• Records for the exercise
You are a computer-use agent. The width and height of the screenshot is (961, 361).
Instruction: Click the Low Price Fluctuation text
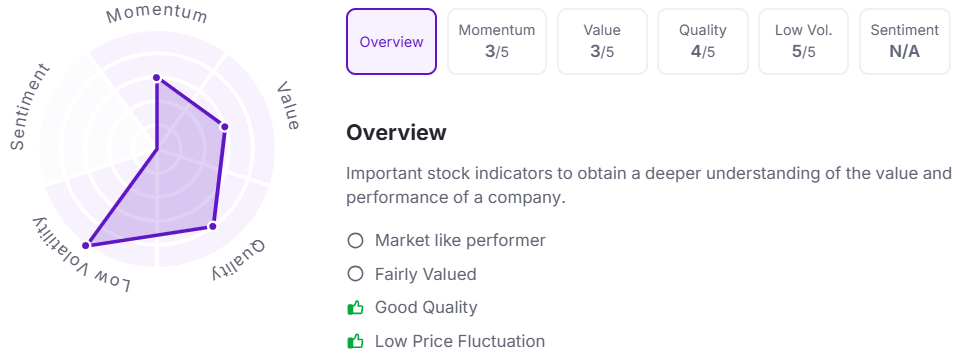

--

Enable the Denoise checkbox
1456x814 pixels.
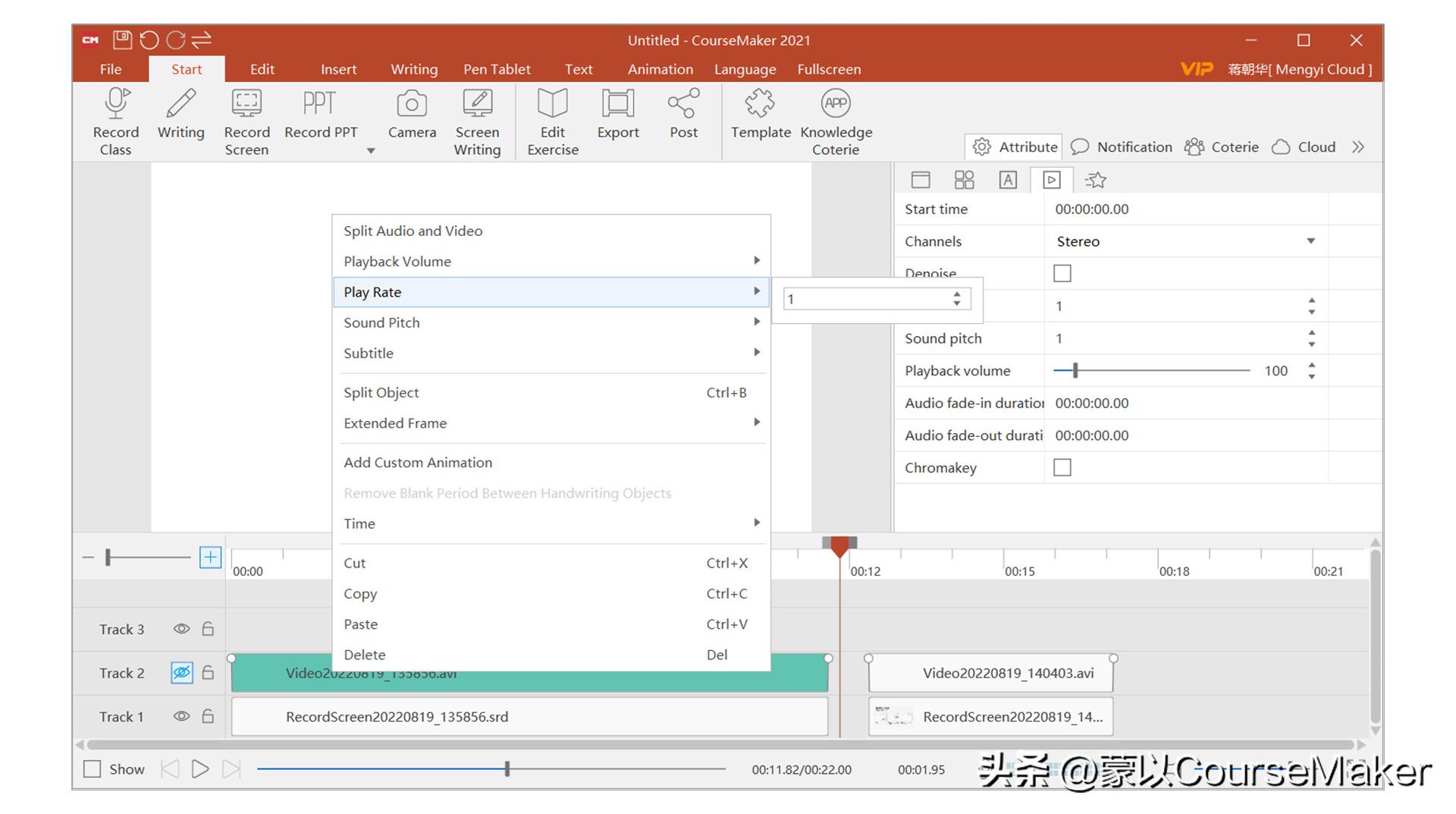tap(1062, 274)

• What to produce
Only the lines from the one containing "You are a computer-use" through the one containing "Instruction: Click the" are to be retyped, both boundary lines included, with no other material.

• Written solution
You are a computer-use agent. The width and height of the screenshot is (961, 361).
Instruction: Click the Low Price Fluctuation text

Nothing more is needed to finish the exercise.